Hacker News new | ask | show | jobs
by jll29 732 days ago
Microsoft Interne Explorer (no, I'm not using it personally) had a file format called *.mht that could save a HTML page together with all the files referenced from it like inline images. I believe you could not store more than one page in one *.mht file, though, so your work could be seen as an extension.

Although UNIX philosophy posits that it's good to have many small files, I like your idea for its contribution to reduceing clutter (imagine running 'tree' in both scenarios) and also avoiding running out of inodes in some file systems (maybe less of a problem nowadays in general, not sure as I haven't generated millions of tiny files recently).

4 comments

.mht us alive and well. It is a MIME wrapper on the files and is generated by Chrome, Opera, and Edge's save option "Webpage as single file" and defaults to an extension of .mhtml.

When I last looked Firefox didn't support it natively but it was a requested feature.

I use SingleFile on Firefox quite often for this purpose. https://addons.mozilla.org/en-US/firefox/addon/single-file/
> When I last looked Firefox didn't support it natively but it was a requested feature.

That sounds familiar, unfortunately

There are firefox plug-ins that claim to support saving as mhtml, I have no experience with them.
I use it regulary. It works on static sites quite well, but subsites are not automaticaly saved, so not crawled.
Unfortunately it's not supported by Safari either.
Yes! You know, I was considering this the previous couple of days, was looking around on how to construct a `mhtml` file for serving all the files at the same time.
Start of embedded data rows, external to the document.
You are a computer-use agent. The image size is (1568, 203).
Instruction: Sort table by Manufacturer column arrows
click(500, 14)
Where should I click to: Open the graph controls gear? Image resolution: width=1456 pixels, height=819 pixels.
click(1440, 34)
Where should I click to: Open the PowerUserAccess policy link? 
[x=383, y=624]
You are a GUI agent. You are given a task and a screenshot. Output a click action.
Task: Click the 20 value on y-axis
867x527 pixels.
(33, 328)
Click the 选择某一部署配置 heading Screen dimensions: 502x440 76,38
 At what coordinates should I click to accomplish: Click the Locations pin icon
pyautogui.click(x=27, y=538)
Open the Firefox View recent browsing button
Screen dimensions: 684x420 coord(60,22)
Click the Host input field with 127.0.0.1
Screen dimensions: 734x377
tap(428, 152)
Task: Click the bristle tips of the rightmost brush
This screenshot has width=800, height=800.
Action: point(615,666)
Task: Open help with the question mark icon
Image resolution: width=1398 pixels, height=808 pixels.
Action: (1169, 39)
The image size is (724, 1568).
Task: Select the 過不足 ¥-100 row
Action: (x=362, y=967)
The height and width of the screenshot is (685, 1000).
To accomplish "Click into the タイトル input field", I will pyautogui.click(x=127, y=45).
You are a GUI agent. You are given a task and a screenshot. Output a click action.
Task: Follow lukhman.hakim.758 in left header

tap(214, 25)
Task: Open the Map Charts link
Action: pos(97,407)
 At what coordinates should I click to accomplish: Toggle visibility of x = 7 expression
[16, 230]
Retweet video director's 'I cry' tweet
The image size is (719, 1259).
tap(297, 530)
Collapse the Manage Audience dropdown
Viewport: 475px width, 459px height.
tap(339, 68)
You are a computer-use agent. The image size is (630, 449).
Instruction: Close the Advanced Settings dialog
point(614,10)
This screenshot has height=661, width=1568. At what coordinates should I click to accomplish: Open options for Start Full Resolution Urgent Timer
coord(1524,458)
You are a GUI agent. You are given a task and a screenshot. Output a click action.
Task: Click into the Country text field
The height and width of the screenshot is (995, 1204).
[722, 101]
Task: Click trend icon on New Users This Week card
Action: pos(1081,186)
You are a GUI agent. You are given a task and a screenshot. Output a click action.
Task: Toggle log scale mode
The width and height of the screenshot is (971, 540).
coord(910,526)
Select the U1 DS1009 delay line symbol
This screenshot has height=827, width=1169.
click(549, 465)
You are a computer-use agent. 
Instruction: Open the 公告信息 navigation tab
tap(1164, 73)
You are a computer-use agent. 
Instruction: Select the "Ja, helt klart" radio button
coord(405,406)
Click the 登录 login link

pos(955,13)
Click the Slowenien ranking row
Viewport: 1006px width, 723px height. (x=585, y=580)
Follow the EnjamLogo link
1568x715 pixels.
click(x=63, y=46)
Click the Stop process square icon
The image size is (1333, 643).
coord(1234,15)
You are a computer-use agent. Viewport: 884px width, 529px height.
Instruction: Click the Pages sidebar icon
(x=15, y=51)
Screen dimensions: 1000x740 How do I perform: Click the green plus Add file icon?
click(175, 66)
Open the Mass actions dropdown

Unrelated to this project, I had the use case of a client wanting to keep an offline version of one of my projects.

> Although UNIX philosophy posits that it's good to have many small files, I like your idea for its contribution to reduceing clutter (imagine running 'tree' in both scenarios) and also avoiding running out of inodes in some file systems (maybe less of a problem nowadays in general, not sure as I haven't generated millions of tiny files recently).

Pretty rare for any website to have many files, as they optimize to have as few files as possible(less network requests, which could be slower than just shipping a big file). I have crawled react docs as a test, and it's a zip file of 147mb with 3.803 files (including external resources).

https://docs.solidjs.com/ is 12mb (including external resources) with 646 files

trying to use this for mirroring a document site. disappointed at 1. it running quite slow, 2. it kept outputing error messages like "ProtocolError: Protocol error (Page.bringToFront): Not attached to an active page". not sure what reason
If the URL is public you may post it here or in a GitHub issue, so I can take a look to what's wrong with it.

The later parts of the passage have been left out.